If the mn740 is forming a simple bridge between the router and its own ethernet port, then all you would need to do is purchase a basic 5 port hub for ~40$ and hook the mn740's ethernet into the uplink on the hub. Then you could plug in both the xbox and xbox360 or any other ethernet capable system into the hub, and all devices will be able to simultaneously communicate to the internet/local network.

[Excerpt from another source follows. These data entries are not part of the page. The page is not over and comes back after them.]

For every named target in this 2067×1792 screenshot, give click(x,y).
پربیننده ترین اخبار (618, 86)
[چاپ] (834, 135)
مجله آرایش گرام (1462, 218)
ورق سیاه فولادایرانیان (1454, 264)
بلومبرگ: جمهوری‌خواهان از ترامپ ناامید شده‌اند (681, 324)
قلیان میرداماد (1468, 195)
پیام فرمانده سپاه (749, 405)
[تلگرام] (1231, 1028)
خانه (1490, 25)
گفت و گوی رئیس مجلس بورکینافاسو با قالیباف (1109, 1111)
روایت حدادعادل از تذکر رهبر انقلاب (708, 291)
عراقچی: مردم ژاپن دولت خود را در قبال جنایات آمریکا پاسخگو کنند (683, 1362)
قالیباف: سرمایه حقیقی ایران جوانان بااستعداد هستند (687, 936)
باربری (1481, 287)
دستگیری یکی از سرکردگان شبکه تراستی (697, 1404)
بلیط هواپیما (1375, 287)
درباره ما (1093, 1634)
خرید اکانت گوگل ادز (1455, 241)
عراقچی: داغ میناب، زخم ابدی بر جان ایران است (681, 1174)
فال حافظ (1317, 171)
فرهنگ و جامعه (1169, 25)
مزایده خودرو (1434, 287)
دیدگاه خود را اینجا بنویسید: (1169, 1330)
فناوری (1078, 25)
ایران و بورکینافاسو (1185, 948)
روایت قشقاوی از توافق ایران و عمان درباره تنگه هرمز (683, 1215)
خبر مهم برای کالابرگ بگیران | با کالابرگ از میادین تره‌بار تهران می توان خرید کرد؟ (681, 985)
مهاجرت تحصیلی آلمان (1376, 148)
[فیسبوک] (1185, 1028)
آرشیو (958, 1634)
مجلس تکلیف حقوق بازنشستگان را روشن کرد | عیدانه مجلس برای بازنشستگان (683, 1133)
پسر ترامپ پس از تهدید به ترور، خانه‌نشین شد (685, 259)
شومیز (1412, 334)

Just a side note, make sure the 740 is working with one xbox, then hook it to the hub, otherwise you could end up chasing around network demons.


----------



## Instal (Apr 8, 2007)

Thanks very much for the reply Bob, but do you think a basic splitter like this will work or do I need the hub? http://http://www.startech.com/Product/ItemDetail.aspx?productid=RJ45SPLITTER&c=US


----------



## Instal (Apr 8, 2007)

Let me try that again http://www.startech.com/Product/ItemDetail.aspx?productid=RJ45SPLITTER&c=US


----------



## bob1029 (Feb 26, 2007)

No, you will have to use the hub.


----------



## Otto (May 18, 2006)

Hi there Instal,

I see that you're trying to keep it simple, which is usually a good idea. In this case, I would be leery about connecting multiple devices to one ethernet jack. Even though you won't be using them at the same time, there may be some behind-the-scenes stuff that might go on without you directly accessing the network yourself. Also, there could be line loading or other interference that could cause problems.

That adapter is $27. Here's a switch at Amazon for $15 (after rebate, and before shipping) that should do the job without any problems.


----------